Le aziende operanti nel settore spaziale sono considerate infrastrutture critiche strategiche per la sicurezza nazionale ed europea. Sistemi satellitari, segmenti di terra, flussi di dati di origine spaziale e servizi downstream rappresentano oggi asset essenziali per difesa, telecomunicazioni, navigazione, finanza, energia e protezione civile.
In questo scenario si inserisce la legge italiana sullo spazio (L. 89/2025), che introduce un quadro normativo organico per le attività spaziali, ponendo la sicurezza nazionale come requisito fondamentale per l’autorizzazione e l’accesso al mercato. In coerenza con l’evoluzione normativa europea – inclusa la direttiva NIS2, che ricomprende esplicitamente il settore spazio nel proprio ambito applicativo – la legge rafforza il principio di cybersicurezza by design e by default.
La protezione delle informazioni e delle infrastrutture spaziali non è più un elemento accessorio, ma una condizione abilitante per operare: dalla fase di progettazione, allo sviluppo, all’esercizio dei sistemi spaziali.
Cosa cambia con la Legge 89/2025 per il settore spaziale
Con la L. 89/2025, la cybersicurezza nel settore spaziale diventa specificatamente un requisito per l’autorizzazione alle attività spaziali. Gli operatori, come specificato all’art. 5, sono chiamati a dimostrare la propria capacità di garantire resilienza rispetto a:
- minacce informatiche avanzate;
- interferenze intenzionali o accidentali;
- rischi fisici e di interferenza;
- compromissioni della supply chain.
La normativa, unitamente e coerentemente alla NIS2, introduce un approccio integrato che coinvolge non solo la sicurezza tecnica, ma anche governance, gestione del rischio e protezione dei dati di origine spaziale. Tra le misure chiave emergono:
- utilizzo di meccanismi crittografici per la protezione dei dati e delle comunicazioni
- backup, aggiornamenti e patching come elementi essenziali di resilienza
- prove tecniche, test di sicurezza e gestione strutturata degli incidenti
- capacità di dimostrare il controllo sui fornitori e sugli ecosistemi tecnologici.
Il risultato è un cambio di prospettiva: la cybersicurezza non è più solo un obbligo di conformità, ma uno strumento di tutela della sovranità tecnologica e industriale.

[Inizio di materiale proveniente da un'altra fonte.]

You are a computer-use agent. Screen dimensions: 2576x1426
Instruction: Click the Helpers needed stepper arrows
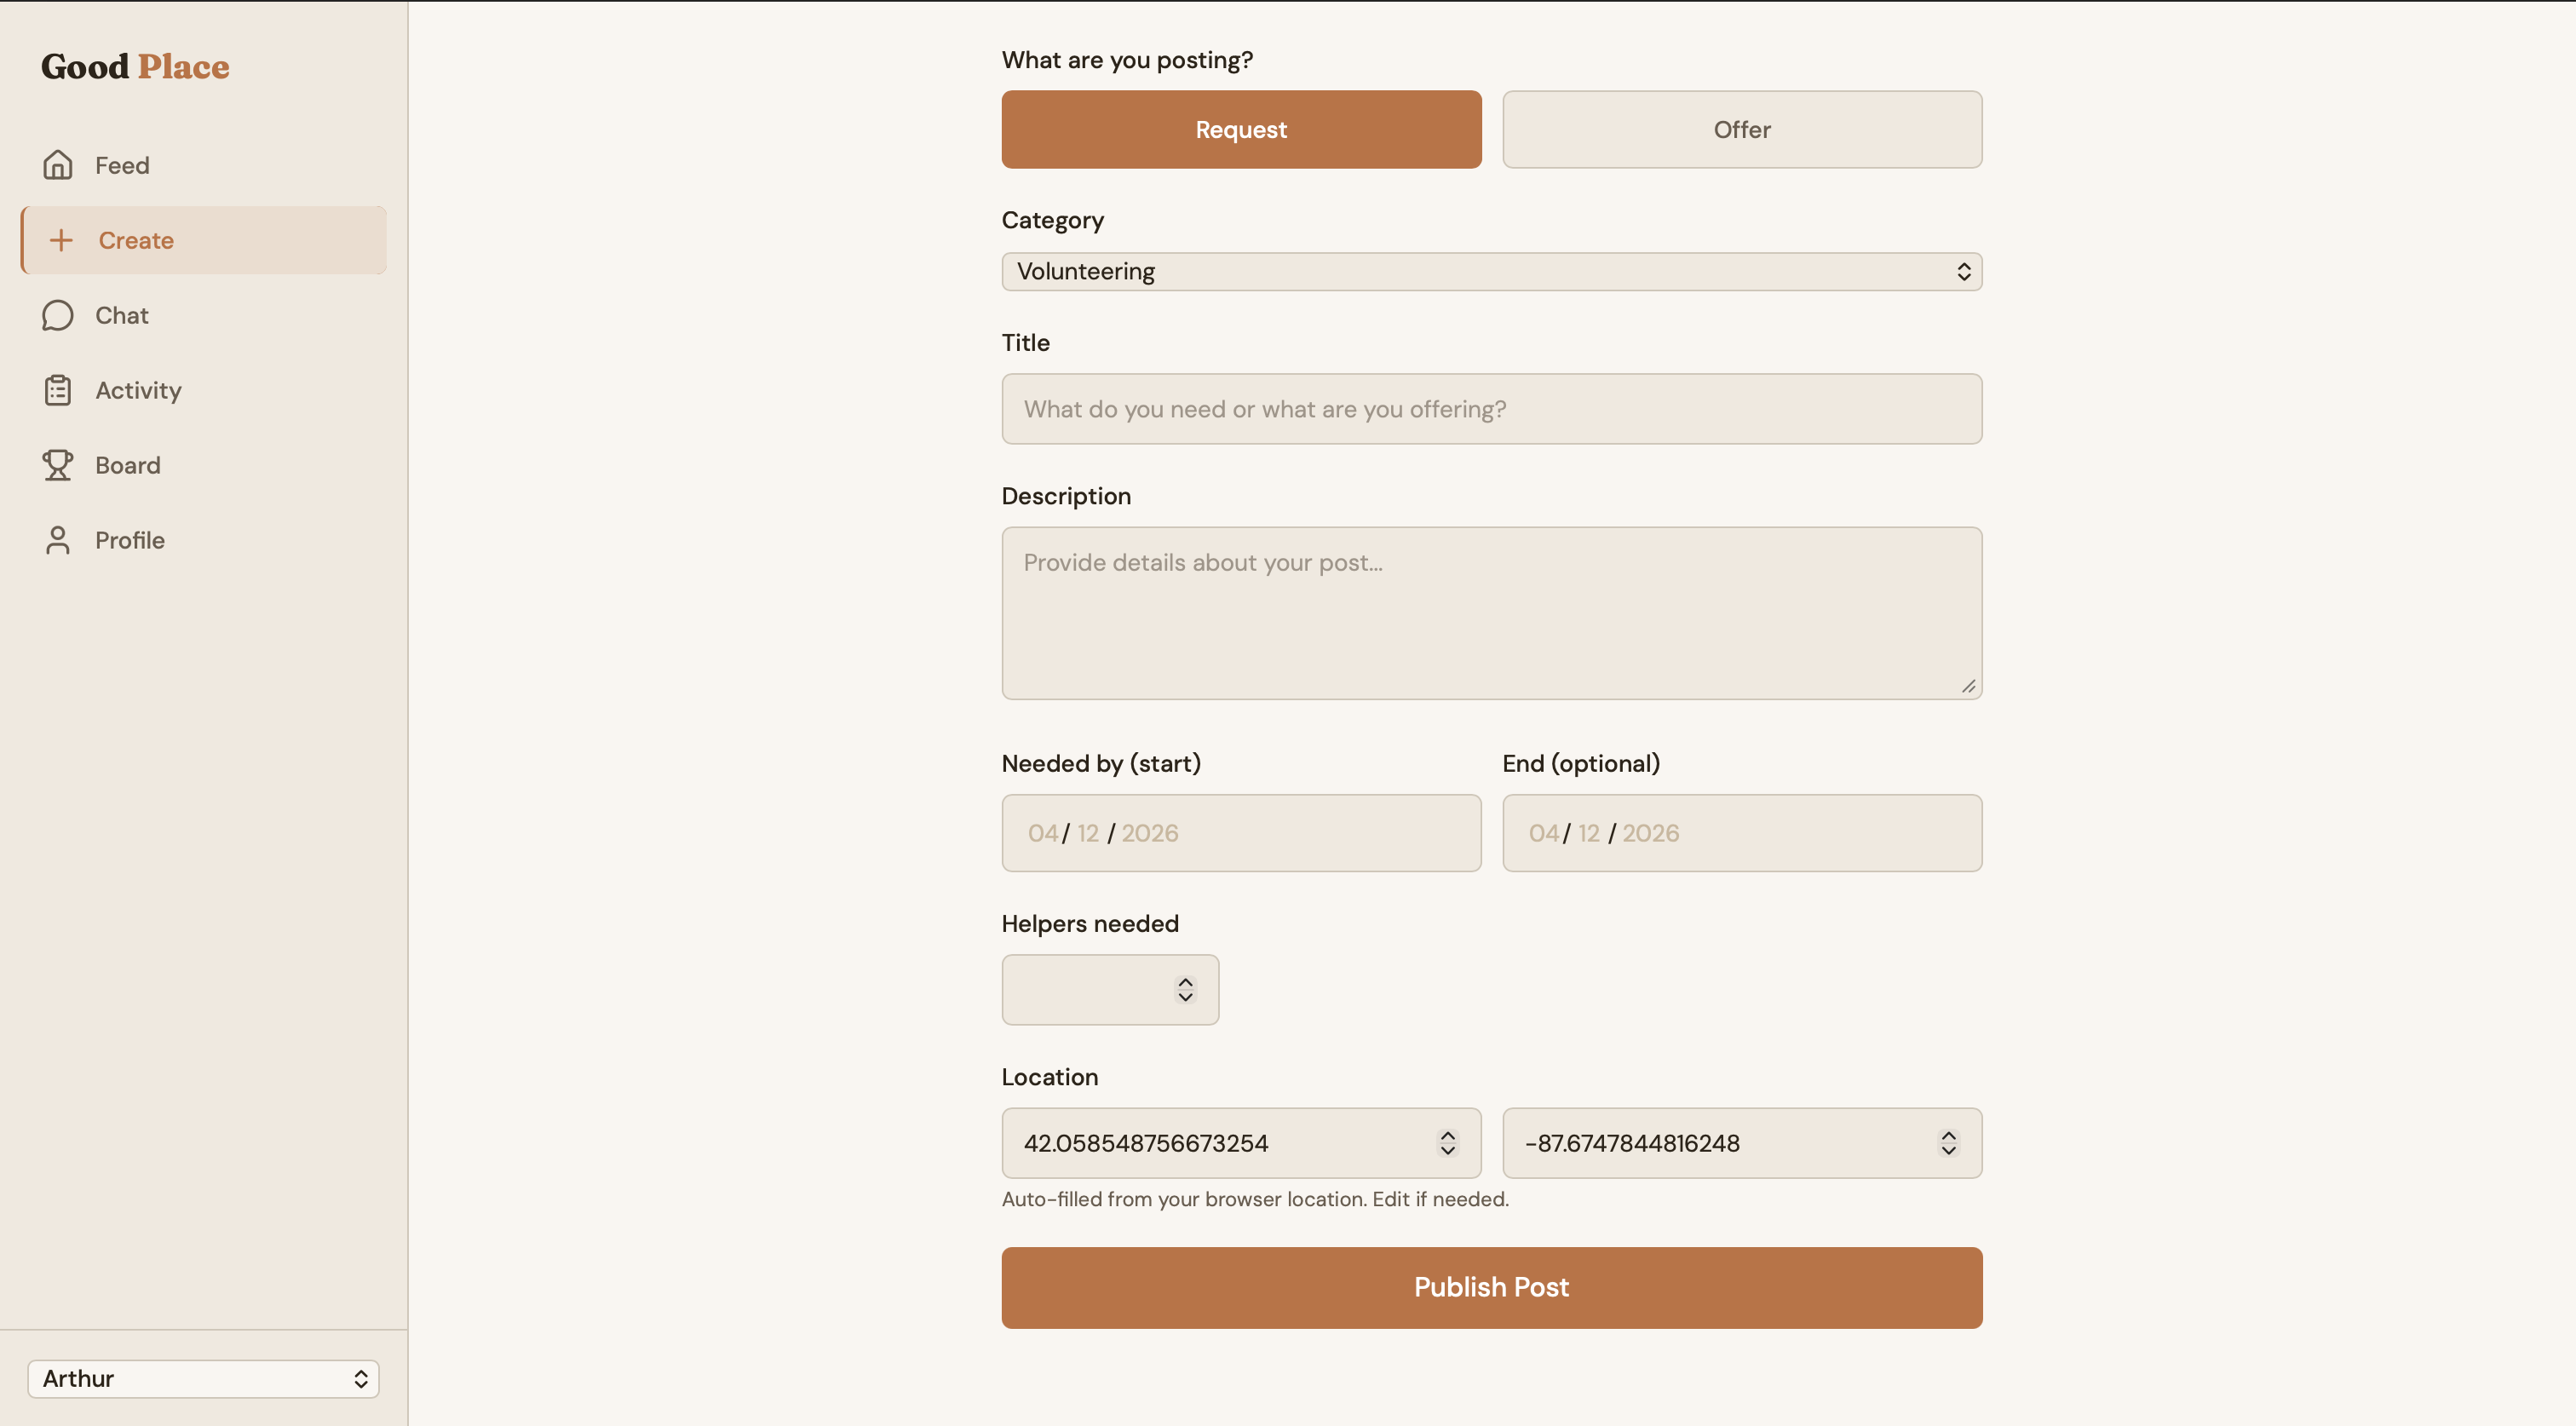pos(1185,990)
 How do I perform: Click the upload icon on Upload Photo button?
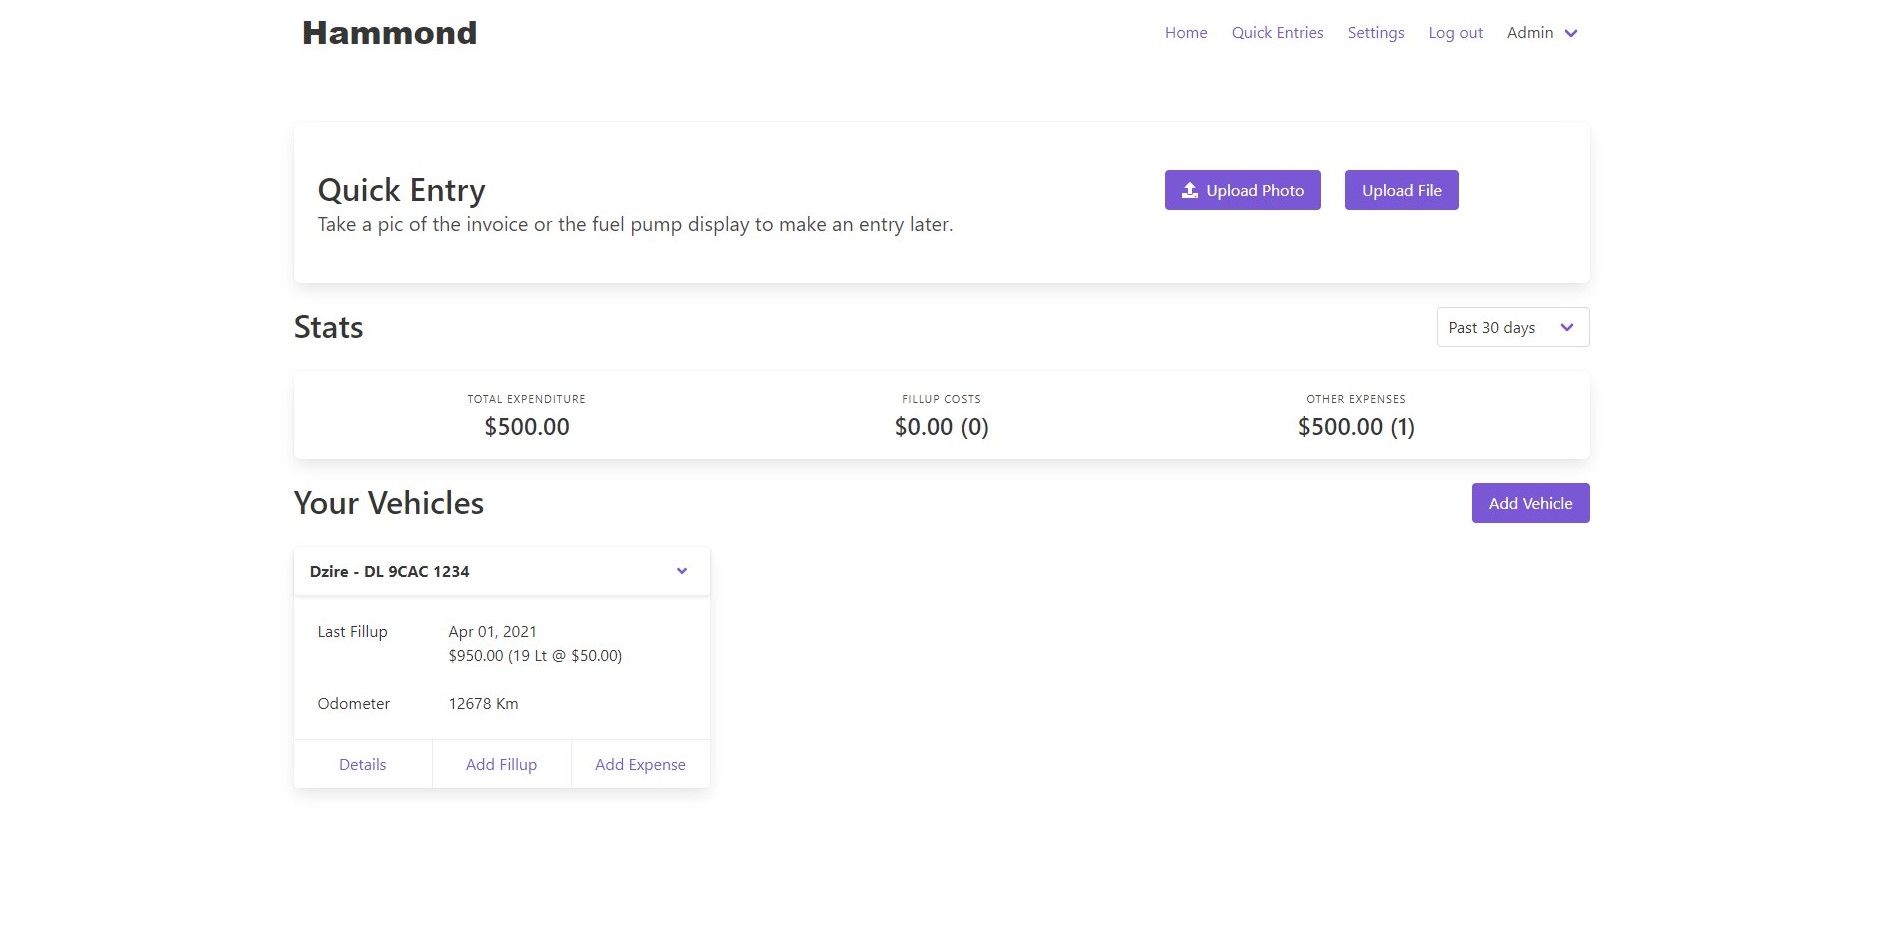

Perché affidarsi a BDO per la cybersecurity spaziale
Supportiamo le aziende del settore spaziale nell’adeguamento e nel presidio alla conformità rispetto alla L. 89/2025 e NIS2, con attività cyber di supporto alla governance e alle operations, anche utilizzando il framework SPARTA (Space Attack Research & Threat Analysis).
SPARTA offre informazioni non classificate su Tattiche, Tecniche e Procedure (TTP) e consente di modellare le minacce lungo l’intera catena del valore spaziale (segmento spaziale, segmento di terra, link di comunicazione, servizi downstream), analizzare attori di minaccia, TTP e superfici di attacco specifiche del dominio space, supportare la progettazione di sistemi resilienti sin dalle fasi iniziali.
Le nostre soluzioni per la conformità a L. 89/2025 e NIS2
In un contesto in cui la sicurezza è diventata un fattore abilitante per l’operatività spaziale, accompagniamo le aziende nel trasformare gli obblighi normativi in resilienza reale, credibilità istituzionale e vantaggio competitivo, tramite i nostri servizi di:
- space cyber risk assessment, allineato a L. 89/2025, NIS2 e standard internazionali;
- threat modeling avanzato con SPARTA, applicato a missioni, satelliti e infrastrutture di terra;
- security-by-design per sistemi spaziali, dalla fase di sviluppo all’operatività;
- test di sicurezza e simulazioni di attacco, focalizzati su impatti operativi e di missione;
- supporto alla governance e all’autorizzazione, inclusa la preparazione della documentazione richiesta.
Il servizio è rivolto ad operatori spaziali, integratori, fornitori di tecnologie e aziende coinvolte nei servizi downstream.